The Cowboys hierarchy has noticed the change this offseason.

"He's in here working and he has a good attitude," Dallas coach Wade Phillips said. "That's what we ask of our guys and he really does it. … I know he's struggled, but you wouldn't know it from his attitude."

But this is not all about conditioning and speed. Some of it has to do with personalities. Williams is the type of person who is supportive of teammates to the point of being deferential. He did that with Calvin Johnson(notes) in Detroit, saying from Day 1 how great Johnson would be. He's doing that with Bryant this year.

Williams and Bryant during a workout on May 17.
(Matthew Emmons/US Presswire)

"Dez doesn't even know how good he can be," Williams said in one of his typically effusive comments about a guy who could end up taking time from him. "The dude is scary. The dude is good and he doesn't even know it yet. Once the light bulb goes on he will probably be the best in the league. … He's a man among boys. He's got big hands. Real big hands.
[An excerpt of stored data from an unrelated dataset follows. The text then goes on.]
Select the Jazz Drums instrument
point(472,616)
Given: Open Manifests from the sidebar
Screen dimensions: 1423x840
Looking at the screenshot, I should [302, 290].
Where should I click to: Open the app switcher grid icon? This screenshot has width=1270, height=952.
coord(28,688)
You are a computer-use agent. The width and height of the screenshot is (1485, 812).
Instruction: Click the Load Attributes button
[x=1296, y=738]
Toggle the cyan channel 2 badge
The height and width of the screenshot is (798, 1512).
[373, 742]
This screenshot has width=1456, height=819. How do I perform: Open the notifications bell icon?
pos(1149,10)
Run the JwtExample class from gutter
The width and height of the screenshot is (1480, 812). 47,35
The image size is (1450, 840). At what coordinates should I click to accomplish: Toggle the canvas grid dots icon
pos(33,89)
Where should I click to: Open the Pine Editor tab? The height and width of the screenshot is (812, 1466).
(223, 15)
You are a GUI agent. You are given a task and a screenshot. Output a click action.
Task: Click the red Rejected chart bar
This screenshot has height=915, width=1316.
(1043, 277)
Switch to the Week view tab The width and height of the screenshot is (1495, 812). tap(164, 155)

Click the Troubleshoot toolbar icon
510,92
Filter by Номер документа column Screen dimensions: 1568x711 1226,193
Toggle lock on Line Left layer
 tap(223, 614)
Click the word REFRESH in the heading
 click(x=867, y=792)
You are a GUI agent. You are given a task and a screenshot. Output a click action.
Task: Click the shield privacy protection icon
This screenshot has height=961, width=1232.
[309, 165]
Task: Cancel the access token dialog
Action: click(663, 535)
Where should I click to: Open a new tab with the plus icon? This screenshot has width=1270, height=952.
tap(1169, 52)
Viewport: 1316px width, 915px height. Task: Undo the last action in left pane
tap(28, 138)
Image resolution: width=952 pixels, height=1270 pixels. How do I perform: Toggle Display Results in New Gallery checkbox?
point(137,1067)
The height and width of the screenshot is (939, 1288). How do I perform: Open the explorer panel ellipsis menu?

When he shakes my hand, his fingers come up to my elbows."

Williams did the same thing to an extent with Terrell Owens(notes) in 2008, when the Cowboys turned into a football version of "Mean Girls." Williams tried to be the good guy to Owens and was perceived as being on Owens' side in the battle with quarterback Tony Romo(notes) and tight end Jason Witten(notes), several sources said.

As a result, Williams and Romo have been slow to get on the same page. Last season, Romo threw toward Williams 86 times, but they managed to connect only 38 times. That's a success rate of only 44 percent. There were times that the two looked like they had rarely practiced together.

That has meant that Witten and Austin have emerged as primary targets. After Austin flashed greatness last season, Williams' role faded even faster. For the season, Romo threw toward Austin 124 times and Austin finished with 81 catches (65 percent). The gap between Williams and Austin was particularly huge in the final three games of the season, when the Cowboys were pressing for momentum going into the playoffs. Williams had eight passes thrown his way (he caught two). Austin had 31 and he caught 23.

"That's the problem on this team when you don't have success right away, somebody else is going to get the ball in a hurry," Phillips said. "If Roy doesn't catch it, Tony is looking at Austin or Witten. … It's a tough deal."

In this case, it has become a nightmare.